GIVEN TEXT Start Marker

New Mandate Requires Private Labs to Report Comprehensive Test Data in 7 Bay Area Counties

When Santa Clara County’s Public Health Department released information Monday night on how many COVID-19 tests it conducted, the data was incomplete. The 647 nasal and throat swabs done in a county of nearly 2 million people didn’t account for tests handled by private labs like Verily, Quest or Stanford.

But this morning, in response to prodding from this news organization, the counties of Santa Clara, Alameda, Contra Costa, Marin, San Francisco and San Mateo and the city of Berkeley announced an order that requires private companies to disclose comprehensive testing data—not just the positive results.

“This order will ensure public health officials regionally and across the state have access to the information we need to understand, predict, and combat the spread of COVID-19,” Santa Clara County Health Officer Dr. Sara Cody said in a news release about the mandate. “Commercial and academic laboratories are important partners in providing testing to our community. Receiving this critical information from those labs will help local health departments respond to COVID-19 during this unprecedented time.”

GIVEN TEXT End Marker
INPUT DATA Start Marker

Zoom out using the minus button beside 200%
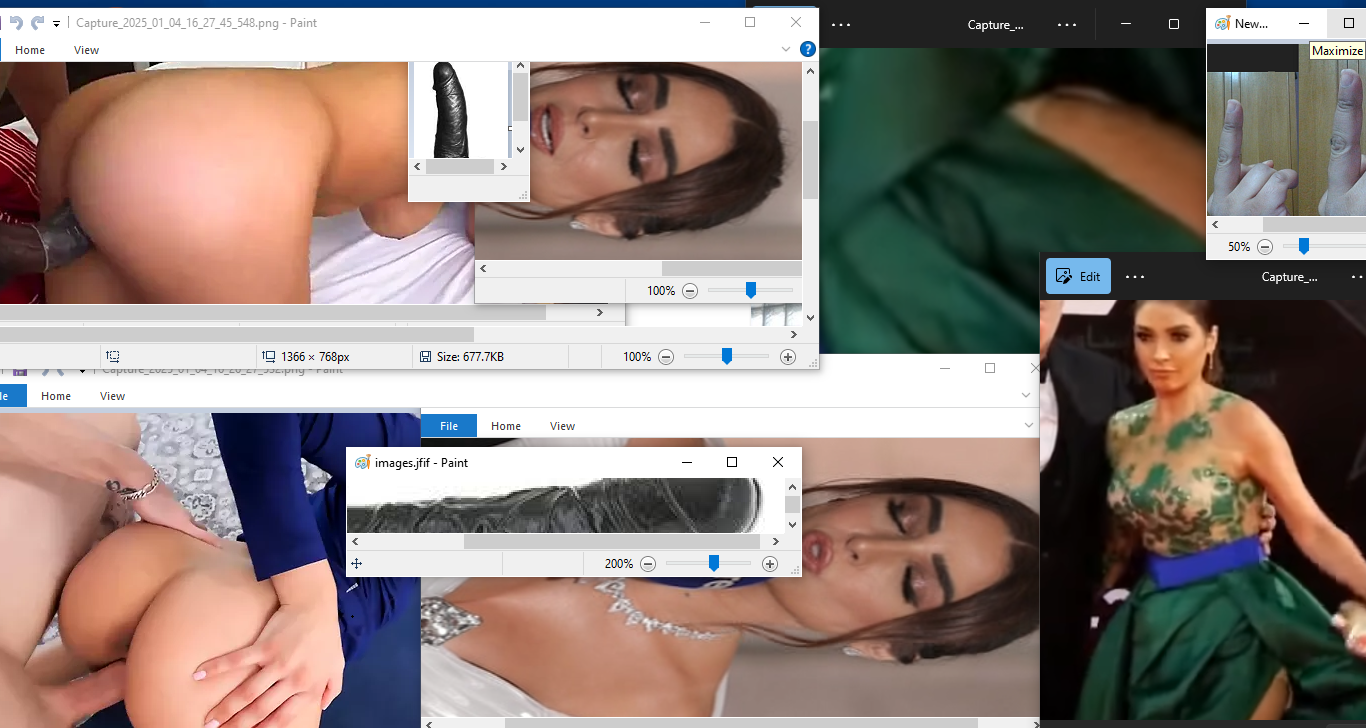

INPUT DATA End Marker

• EXERCISE REQUIREMENTS: Rewrite the portion of the lab-reporting article starting with "New Mandate Requires" and going on through "Quest or Stanford.", using "samples" in place of "swabs".

• OUTPUT FOR THIS EXERCISE:
New Mandate Requires Private Labs to Report Comprehensive Test Data in 7 Bay Area Counties

When Santa Clara County’s Public Health Department released information Monday night on how many COVID-19 tests it conducted, the data was incomplete. The 647 nasal and throat samples done in a county of nearly 2 million people didn’t account for tests handled by private labs like Verily, Quest or Stanford.